Let $f$ be a non-negative measurable and integrable function on measure space $(X,M,\mu)$. Show that for every $\epsilon >0 $ there exists an $\delta >0 $ such that for every $E \in M$ with $\mu(E) \le \delta$ we have$\int\limits_Efd\mu \le \epsilon$
Have been trying to approach it via simple function approximation. However depending on different $E$ we get different simple functions. Hence a uniform bound on them is not possible.

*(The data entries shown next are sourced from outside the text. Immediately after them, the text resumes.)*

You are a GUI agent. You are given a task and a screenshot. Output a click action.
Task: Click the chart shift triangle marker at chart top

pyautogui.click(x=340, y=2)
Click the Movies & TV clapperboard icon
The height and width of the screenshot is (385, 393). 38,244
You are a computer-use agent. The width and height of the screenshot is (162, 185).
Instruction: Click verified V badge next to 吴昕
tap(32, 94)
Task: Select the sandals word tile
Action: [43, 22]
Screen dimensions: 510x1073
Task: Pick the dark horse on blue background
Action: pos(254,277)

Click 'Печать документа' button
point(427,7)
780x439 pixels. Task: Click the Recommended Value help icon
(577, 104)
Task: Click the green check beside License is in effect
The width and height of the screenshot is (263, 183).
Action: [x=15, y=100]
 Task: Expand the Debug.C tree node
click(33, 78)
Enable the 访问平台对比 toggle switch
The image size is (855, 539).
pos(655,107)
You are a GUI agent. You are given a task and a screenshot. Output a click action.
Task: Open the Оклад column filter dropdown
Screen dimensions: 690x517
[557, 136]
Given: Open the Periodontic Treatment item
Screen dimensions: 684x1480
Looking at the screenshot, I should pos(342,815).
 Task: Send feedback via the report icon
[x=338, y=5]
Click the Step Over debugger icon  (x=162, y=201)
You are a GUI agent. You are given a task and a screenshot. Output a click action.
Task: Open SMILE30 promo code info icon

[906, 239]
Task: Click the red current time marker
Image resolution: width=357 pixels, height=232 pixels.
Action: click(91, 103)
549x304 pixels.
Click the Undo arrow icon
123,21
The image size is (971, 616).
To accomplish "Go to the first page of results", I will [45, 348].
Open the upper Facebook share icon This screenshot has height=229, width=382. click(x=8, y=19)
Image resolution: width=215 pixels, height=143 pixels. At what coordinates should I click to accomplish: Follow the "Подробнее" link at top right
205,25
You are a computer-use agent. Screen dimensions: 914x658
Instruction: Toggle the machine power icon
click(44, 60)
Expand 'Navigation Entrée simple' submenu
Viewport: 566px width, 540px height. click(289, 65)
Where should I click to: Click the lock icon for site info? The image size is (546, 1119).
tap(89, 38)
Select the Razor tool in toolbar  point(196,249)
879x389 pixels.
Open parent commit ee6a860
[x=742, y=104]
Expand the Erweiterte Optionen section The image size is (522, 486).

Any suggestions?
Best Answer
For every measurable $E$ and every $x\gt0$, $$ \int_Ef\mathrm d\mu=\int_{E\cap[f\lt x]}f\mathrm d\mu+\int_{E\cap[f\geqslant x]}f\mathrm d\mu\leqslant x\mu(E)+\int_{[f\geqslant x]}f\mathrm d\mu. $$ Choose $\varepsilon\gt0$. Since $f$ is integrable and $f\cdot\mathbf 1_{[f\geqslant x]}\leqslant f$, Lebesgue dominated convergence theorem shows that the rightmost integral in the RHS goes to zero when $x\to\infty$. Hence, there exists $x_\varepsilon$ such that this integral is $\leqslant\varepsilon/2$. Now, $\delta=\varepsilon/(2x_\varepsilon)$ guarantees that the LHS is $\leqslant\varepsilon$ for every $E$ such that $\mu(E)\leqslant\delta$.